The moon rose high and full and provided plenty of light beyond our headlights. We dodged many daredevil Jack Rabbits that challenged our speed with last minute sprints across the roadway. A pair of Antelope watched us drive by with limited but cautious interest. We remarked that with the entire desert in which to run, why hang around the road side?
We crawled up and over the last pass of the Dugway Mountains, crossing at the same place the Ponies, stage coaches and the Lincoln Highway all shared through time. Marks remain visible on the hillside during the daytime, if you know for what to look. We descended into the last valley, the clock pressing hard against the midnight hour.
Our favorite place to camp, lies nestled between two hills of the west side of the Dugway Mountains. A little piece of our own paradise. Armed with only a small two wheel lane road, mostly overgrown with sage brush, a dry wash bed and a lone Juniper Tree, the place would catch the attention of few. But it’s our place and we love it there.
We set up camp by setting out our two lawn chairs, unrolling our sleeping bags onto them and climbing in. Over our head the sky entertained us with stars playing hide-and-seek in the cloud windows that drifted, shifted and blew along. We ourselves drifted off to sleep sometime around 1am. The air cooled to necessitate a beanie cap but out bodies were plenty warm. The only sound- the gust of breezes that always occupy the night and changing of the guard of air temperatures.
The morning brought the warming sun rise, ham and eggs, and pan toasted homemade Sourdough bread. We relaxed and enjoyed what the Sabbath Morning offered to us. I climbed to the top of the north-bordering hill for the first time ever.
I learned that the post I could see half way up, most likely was a mining claim. The summit reveled a man-made pile of large rocks, indicating I was not the first to climb it. I also found a Tunnel Web spinning spider that did not show any fear to try to shew me away from its trapping grounds. I admit, I was more afraid of it then it of me.
We packed the truck, checked the Kayaks still tied to the top. I knew if anyone should see us, the look of a 4Runner carrying Kayaks across the middle of the dry, ancient lake bed would seem pretty comical. The layers of dust built up on the boats even seemed ridiculous to me.
We passed some rock hounds with Colorado and Utah plates, digging along the road. They gave us a curious look over as we passed and offered a friendly wave. They had geodes to find and didn’t waste too much time to figure out what Kayaks were doing in the desert.
Back onto the Pony Express trail and another 30-40 miles brought us to our oasis, the Fish Springs Wildlife Refuge. A single car parked at the picnic area was the only human life we saw. We drove out along one of the levees that form the waterfowl ponds filled by the natural spring. We untied our Kayaks and paddled out into our own private tour of the waterways that few ever see.
The birds nesting in the weeds did not express their love for us, but sang at us the whole time. Almost the whole trip, the songs of birds filled our ears. In a lifeless desert, it amazes me the amount of teeming life that never got the message.
We paddled to and around the many islands.
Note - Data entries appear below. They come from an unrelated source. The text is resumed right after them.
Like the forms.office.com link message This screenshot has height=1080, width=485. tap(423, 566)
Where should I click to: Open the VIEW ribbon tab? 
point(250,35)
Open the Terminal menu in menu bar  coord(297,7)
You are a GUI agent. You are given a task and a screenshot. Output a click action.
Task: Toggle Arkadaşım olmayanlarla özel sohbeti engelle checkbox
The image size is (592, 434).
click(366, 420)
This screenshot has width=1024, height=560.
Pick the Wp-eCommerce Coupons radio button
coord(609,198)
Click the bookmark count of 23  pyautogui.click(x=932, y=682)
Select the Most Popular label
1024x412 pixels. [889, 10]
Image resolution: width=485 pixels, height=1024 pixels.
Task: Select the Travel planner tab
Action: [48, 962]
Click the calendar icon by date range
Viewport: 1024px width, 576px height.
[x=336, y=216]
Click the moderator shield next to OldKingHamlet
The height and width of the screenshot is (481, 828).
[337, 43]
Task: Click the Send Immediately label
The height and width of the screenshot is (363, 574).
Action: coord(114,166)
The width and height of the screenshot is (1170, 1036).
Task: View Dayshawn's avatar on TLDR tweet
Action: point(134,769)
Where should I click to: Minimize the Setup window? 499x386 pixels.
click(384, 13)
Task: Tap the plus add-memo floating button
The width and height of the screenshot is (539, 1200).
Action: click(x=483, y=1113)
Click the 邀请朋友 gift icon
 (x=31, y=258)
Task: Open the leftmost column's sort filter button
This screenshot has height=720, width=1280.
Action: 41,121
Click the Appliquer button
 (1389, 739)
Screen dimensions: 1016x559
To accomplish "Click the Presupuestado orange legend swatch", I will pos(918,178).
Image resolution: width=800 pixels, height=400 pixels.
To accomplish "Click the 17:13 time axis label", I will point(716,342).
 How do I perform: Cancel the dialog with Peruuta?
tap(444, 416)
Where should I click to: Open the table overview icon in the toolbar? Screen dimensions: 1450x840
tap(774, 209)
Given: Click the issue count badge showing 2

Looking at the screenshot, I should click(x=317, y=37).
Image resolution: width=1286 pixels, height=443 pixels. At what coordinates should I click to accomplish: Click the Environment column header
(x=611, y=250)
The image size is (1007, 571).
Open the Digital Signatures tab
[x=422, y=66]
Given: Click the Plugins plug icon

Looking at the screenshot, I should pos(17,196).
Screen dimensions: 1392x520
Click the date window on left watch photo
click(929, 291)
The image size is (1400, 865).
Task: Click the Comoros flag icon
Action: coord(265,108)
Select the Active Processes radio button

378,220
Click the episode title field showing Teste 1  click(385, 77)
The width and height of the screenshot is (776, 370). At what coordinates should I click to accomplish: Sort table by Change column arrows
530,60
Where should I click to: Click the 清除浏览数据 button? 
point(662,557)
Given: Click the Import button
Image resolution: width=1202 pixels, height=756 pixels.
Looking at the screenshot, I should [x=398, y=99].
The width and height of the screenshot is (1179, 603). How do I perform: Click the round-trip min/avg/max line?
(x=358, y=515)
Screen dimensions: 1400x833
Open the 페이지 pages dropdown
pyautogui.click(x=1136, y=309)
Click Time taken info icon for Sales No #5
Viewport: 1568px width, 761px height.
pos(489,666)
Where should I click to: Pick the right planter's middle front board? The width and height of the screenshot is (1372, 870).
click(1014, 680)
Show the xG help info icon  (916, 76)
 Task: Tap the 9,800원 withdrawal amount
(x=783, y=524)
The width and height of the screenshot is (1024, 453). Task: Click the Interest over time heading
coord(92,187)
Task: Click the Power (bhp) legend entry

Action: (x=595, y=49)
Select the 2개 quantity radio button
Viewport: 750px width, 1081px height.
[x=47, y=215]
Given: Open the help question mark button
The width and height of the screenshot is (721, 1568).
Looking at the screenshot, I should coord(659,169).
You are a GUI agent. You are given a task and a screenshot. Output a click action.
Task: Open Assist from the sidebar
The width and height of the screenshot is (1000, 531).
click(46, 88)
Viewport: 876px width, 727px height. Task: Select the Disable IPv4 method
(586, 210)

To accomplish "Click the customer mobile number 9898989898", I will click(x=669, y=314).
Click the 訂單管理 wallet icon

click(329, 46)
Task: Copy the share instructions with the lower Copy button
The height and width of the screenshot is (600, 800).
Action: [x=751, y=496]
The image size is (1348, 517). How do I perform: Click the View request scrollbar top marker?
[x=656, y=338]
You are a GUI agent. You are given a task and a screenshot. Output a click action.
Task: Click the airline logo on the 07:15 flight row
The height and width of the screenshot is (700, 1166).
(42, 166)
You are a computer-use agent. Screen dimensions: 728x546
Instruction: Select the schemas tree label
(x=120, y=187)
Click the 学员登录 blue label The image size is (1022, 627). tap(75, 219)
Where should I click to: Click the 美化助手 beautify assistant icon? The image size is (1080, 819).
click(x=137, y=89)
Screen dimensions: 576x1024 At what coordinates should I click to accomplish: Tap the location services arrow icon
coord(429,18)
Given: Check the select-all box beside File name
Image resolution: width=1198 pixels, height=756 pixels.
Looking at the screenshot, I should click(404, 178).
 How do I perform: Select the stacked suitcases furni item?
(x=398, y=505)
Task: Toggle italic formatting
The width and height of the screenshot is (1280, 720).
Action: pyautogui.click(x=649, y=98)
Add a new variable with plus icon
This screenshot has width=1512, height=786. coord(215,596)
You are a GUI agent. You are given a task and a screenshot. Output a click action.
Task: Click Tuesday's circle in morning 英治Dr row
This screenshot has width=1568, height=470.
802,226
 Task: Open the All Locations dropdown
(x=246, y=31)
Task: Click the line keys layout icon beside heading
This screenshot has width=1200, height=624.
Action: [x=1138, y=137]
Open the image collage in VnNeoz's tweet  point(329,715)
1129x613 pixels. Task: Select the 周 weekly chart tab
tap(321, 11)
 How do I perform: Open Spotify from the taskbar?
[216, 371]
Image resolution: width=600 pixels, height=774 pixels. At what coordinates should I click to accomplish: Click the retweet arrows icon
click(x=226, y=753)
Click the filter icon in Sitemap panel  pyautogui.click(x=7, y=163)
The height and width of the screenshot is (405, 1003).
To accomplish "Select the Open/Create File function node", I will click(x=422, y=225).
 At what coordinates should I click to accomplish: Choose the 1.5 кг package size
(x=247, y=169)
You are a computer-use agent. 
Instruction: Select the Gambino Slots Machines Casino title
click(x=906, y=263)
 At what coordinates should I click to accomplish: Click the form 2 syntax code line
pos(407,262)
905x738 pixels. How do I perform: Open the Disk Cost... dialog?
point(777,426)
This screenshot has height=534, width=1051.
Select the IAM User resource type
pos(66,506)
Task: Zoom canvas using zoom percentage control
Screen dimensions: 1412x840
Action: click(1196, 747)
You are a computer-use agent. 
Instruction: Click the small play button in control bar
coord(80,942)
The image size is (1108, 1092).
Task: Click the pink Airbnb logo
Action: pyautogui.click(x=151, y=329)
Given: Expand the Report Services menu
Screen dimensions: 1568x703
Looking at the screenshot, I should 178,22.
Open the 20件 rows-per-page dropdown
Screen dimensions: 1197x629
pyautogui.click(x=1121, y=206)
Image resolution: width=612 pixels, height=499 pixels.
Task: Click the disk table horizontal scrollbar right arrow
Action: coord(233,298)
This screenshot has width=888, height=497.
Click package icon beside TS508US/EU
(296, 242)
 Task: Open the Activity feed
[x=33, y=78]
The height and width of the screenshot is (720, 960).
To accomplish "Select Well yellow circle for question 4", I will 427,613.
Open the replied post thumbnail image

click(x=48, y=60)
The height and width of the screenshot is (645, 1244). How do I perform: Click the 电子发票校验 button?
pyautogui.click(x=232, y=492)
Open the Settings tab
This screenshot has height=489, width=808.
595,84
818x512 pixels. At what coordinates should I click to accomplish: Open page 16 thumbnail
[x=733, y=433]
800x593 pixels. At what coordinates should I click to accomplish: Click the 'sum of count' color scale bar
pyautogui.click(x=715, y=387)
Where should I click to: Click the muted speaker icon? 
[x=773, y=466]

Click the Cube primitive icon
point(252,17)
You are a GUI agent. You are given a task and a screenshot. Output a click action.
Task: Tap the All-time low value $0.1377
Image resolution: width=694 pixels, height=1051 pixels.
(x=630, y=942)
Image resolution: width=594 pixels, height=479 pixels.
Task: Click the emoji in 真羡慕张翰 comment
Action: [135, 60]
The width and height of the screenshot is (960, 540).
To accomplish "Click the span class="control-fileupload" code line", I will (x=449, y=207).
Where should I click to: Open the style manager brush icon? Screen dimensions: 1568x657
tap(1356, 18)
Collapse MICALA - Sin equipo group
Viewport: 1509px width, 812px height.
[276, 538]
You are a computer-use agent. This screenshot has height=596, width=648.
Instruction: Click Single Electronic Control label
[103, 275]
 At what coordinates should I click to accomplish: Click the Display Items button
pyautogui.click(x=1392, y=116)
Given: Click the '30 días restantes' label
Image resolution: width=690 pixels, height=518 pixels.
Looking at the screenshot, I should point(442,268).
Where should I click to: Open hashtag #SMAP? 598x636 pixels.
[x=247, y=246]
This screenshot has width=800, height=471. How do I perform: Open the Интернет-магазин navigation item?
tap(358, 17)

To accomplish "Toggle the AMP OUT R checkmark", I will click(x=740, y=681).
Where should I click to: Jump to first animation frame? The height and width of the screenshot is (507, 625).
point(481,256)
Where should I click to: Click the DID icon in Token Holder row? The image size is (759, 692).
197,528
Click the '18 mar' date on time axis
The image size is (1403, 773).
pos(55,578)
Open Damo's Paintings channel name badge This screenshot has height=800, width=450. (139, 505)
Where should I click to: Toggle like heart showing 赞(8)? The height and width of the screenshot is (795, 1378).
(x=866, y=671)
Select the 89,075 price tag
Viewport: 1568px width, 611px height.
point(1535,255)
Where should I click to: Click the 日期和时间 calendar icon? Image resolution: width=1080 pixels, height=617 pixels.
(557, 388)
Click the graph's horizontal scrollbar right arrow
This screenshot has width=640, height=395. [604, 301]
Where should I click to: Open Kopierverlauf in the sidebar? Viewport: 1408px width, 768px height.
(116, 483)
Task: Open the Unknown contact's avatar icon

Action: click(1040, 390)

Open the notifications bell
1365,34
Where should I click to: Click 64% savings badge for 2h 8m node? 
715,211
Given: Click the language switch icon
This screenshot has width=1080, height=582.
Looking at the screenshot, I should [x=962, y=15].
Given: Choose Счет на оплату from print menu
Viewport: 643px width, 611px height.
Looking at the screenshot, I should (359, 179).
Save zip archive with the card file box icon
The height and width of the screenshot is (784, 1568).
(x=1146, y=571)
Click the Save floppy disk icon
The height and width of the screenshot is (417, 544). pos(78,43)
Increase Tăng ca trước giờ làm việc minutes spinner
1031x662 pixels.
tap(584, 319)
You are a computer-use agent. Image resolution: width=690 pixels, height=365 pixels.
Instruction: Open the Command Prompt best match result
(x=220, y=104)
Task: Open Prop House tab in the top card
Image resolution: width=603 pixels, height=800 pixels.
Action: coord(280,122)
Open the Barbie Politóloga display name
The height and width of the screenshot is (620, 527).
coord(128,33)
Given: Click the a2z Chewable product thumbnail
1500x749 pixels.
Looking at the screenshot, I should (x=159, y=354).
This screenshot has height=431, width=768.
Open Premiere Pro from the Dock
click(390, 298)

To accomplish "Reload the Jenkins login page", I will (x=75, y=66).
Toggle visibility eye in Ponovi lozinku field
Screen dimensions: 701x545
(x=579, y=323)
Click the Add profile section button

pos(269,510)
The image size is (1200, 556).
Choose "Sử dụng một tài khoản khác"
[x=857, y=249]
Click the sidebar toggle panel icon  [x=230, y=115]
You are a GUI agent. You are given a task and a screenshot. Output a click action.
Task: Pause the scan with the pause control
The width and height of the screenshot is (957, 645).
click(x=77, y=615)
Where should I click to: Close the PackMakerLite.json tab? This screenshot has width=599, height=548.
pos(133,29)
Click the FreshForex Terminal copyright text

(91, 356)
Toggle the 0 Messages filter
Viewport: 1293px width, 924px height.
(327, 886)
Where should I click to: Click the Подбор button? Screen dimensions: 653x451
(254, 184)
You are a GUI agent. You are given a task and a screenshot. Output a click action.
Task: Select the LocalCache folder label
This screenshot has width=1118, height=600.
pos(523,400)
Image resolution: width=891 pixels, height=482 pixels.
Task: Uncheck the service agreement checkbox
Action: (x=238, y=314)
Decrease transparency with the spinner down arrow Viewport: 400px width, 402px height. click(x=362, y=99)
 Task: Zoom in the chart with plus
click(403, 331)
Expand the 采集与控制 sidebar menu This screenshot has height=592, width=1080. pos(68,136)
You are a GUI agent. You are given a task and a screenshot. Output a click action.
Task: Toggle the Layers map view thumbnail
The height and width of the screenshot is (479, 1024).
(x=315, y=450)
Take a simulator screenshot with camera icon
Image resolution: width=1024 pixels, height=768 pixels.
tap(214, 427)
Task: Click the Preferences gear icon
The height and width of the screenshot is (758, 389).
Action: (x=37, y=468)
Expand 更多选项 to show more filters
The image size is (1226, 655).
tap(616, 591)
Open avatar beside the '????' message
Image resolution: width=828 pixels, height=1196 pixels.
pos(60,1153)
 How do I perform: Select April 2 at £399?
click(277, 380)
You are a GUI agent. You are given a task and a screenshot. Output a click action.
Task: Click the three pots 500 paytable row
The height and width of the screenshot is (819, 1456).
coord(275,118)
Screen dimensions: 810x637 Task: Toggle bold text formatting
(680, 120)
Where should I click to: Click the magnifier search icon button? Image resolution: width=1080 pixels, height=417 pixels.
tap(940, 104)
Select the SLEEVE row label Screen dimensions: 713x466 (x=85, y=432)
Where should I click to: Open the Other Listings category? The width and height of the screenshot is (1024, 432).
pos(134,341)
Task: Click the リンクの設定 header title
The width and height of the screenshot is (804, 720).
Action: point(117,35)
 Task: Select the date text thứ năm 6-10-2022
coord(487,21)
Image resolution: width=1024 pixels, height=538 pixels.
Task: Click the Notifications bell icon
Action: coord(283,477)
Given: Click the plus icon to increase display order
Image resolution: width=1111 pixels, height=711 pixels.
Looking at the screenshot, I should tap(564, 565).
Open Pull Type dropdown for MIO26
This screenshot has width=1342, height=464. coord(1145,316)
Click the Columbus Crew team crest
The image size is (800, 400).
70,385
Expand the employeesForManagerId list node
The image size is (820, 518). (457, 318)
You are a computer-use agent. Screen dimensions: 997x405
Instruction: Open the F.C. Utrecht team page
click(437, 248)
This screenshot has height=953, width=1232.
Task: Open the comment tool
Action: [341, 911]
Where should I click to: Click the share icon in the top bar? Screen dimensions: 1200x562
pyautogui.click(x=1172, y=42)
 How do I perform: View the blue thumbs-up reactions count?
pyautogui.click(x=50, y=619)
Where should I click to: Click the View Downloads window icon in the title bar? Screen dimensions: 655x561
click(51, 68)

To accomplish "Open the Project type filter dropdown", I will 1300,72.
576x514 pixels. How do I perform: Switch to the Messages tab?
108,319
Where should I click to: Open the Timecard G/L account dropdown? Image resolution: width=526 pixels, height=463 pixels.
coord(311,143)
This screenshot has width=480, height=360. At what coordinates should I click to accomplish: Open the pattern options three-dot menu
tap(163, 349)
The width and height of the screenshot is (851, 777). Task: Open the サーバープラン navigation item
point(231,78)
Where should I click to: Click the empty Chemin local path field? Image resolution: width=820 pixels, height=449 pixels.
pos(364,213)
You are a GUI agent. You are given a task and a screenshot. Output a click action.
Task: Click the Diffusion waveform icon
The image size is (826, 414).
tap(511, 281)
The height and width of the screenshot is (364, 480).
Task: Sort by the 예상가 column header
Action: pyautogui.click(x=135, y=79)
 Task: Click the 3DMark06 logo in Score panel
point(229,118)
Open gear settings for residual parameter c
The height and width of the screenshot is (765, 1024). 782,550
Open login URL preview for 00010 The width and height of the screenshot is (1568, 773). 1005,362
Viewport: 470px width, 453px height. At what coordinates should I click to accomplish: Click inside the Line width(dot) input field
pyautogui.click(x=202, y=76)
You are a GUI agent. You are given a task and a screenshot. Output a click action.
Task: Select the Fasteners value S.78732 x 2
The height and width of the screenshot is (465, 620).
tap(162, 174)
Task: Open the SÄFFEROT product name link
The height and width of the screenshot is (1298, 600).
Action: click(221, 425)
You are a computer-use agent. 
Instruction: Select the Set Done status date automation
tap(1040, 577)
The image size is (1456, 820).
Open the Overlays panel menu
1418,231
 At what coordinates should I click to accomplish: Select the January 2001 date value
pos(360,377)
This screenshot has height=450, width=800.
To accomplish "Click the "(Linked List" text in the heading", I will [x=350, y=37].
We saw ducks, the “Royal Coot Navy Flotilla”, and countless number of other birds. We drifted with our feet dangling into the water. We explored a few back bays, and occasionally caught a ride on the gusts of wind. If you eliminated the surrounding brown, rock-faced mountains with near no vegetation, I would have believed we were exploring marshes boarding thick tropical forests.
A few cars passed, doing their tour of the levees and looking at the ponds from the edges as we had done on previous trips. We laughed and thought how they must’ve seen us out there on the water and dreamed how fun it must be. The percentage of people that will ever venture out to that remote refuge is only dwarfed by the number of people who will also pack their boats to explore beyond the shores. I’m sure the birds are happy about that fact and I confess I find some joy in it as well.
We packed the boats and started the 104 mile trip back to Tooele (do you recall how to say it?). We stopped just below Look Out Pass where the old Pony Express station once stood. We pulled out the grill and had chicken, marinated in Caribbean Jerk marinade during the day in the cooler. We added some potato and pasta salad for a delicious lunch/dinner. The sun was out but the shade and slight wind cooled our sun baked skin.
We lounged and enjoyed our lawn chairs for a short spell and watched the few campers emerge from their own secret places in the hills and head back home along the trail. A convey of military vehicles constituted for the only traffic heading back out into the desert.
We made it to Tooele and on to our home in Salt Lake. We were exhausted and once the truck was unpacked, we showered and collapsed.
A night under the stars will impress upon you how small you are. A drive through the desert will enforce the idea of how big this world is. A foray into the wild will arouse the fact that people are not wanted or needed. You become just a part of the scene and not the center piece.
Perspective can be garnered, a remembrance of how unimportant so much around us really is. Except that which we choose to be important.
What do you consider important? Spend your time there.